_Records to process_
+ + +

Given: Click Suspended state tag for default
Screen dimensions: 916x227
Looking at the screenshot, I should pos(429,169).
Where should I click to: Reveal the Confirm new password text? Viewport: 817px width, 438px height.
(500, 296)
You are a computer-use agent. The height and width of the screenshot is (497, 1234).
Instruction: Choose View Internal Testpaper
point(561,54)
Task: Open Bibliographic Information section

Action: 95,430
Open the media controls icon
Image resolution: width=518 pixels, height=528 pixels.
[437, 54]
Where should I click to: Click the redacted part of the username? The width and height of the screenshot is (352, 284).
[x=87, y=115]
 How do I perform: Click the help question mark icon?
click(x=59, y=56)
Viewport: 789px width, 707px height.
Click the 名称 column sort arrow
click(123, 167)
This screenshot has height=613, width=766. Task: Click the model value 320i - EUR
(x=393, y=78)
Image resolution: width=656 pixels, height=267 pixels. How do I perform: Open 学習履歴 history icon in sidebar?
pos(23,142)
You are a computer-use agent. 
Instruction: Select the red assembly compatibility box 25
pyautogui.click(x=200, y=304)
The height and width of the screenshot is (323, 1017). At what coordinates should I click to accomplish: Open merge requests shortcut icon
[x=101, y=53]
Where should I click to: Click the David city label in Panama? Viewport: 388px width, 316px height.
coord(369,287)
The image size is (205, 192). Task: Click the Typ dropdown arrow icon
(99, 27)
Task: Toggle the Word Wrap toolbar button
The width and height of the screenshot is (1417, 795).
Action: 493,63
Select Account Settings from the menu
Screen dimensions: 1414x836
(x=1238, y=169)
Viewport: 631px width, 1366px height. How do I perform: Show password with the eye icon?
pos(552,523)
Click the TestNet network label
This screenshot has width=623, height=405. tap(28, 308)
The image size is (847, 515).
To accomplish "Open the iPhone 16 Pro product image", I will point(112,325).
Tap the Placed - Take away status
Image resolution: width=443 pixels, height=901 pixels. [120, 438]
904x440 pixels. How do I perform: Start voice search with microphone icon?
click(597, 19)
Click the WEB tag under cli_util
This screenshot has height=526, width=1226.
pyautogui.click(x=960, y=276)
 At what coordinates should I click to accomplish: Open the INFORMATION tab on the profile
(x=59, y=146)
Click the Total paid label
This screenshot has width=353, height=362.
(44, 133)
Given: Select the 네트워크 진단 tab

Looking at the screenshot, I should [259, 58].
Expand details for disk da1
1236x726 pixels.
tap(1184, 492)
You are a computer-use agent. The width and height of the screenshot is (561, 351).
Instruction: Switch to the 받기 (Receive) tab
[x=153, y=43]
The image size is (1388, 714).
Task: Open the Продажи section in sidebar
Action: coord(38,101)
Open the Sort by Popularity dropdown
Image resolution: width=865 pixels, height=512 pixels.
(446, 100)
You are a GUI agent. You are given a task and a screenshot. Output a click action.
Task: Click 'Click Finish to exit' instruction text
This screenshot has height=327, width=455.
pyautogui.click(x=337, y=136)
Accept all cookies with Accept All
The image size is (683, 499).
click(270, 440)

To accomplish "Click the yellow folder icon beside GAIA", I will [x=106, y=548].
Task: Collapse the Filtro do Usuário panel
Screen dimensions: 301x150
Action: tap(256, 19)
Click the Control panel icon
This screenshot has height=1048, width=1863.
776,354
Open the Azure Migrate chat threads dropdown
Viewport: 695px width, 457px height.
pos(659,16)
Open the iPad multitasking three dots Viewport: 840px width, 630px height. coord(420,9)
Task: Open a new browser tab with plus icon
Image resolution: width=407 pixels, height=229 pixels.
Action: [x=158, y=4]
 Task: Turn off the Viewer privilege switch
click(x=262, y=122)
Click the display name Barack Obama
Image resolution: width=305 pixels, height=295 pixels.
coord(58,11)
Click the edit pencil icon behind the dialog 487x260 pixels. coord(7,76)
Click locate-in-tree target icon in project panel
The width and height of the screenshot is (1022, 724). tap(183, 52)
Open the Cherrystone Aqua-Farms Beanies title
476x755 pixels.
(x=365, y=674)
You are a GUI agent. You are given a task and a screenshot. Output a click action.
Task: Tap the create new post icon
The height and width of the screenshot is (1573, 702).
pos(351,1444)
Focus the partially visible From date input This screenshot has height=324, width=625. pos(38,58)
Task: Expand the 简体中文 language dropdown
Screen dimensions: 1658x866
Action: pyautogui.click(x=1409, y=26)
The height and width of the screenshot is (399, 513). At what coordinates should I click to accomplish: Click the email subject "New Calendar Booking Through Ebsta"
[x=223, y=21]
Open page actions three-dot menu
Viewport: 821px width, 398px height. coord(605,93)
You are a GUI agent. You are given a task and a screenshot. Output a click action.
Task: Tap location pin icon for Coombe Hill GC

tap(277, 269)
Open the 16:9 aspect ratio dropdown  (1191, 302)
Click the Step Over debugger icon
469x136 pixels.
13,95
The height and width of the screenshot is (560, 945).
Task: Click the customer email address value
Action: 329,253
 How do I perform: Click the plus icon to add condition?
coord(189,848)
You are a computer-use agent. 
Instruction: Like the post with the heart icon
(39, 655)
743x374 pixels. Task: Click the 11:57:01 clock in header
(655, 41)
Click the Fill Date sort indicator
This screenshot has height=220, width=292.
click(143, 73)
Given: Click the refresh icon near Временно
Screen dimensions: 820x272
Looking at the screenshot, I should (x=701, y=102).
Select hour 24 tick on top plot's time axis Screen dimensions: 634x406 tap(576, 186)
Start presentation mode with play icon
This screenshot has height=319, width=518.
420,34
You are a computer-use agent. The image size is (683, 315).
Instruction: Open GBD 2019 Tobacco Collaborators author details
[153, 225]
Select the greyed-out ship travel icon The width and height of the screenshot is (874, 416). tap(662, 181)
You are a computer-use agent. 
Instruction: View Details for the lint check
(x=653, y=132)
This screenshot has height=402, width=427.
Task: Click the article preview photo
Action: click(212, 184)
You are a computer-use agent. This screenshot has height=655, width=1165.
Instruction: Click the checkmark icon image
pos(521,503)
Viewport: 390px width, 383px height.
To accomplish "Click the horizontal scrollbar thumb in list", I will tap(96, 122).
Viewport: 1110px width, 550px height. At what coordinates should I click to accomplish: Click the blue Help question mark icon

+ + +

_Exercise brief_
Determine how many lines of the data above hold the word "computer". Output that number only.

_Task solution_
7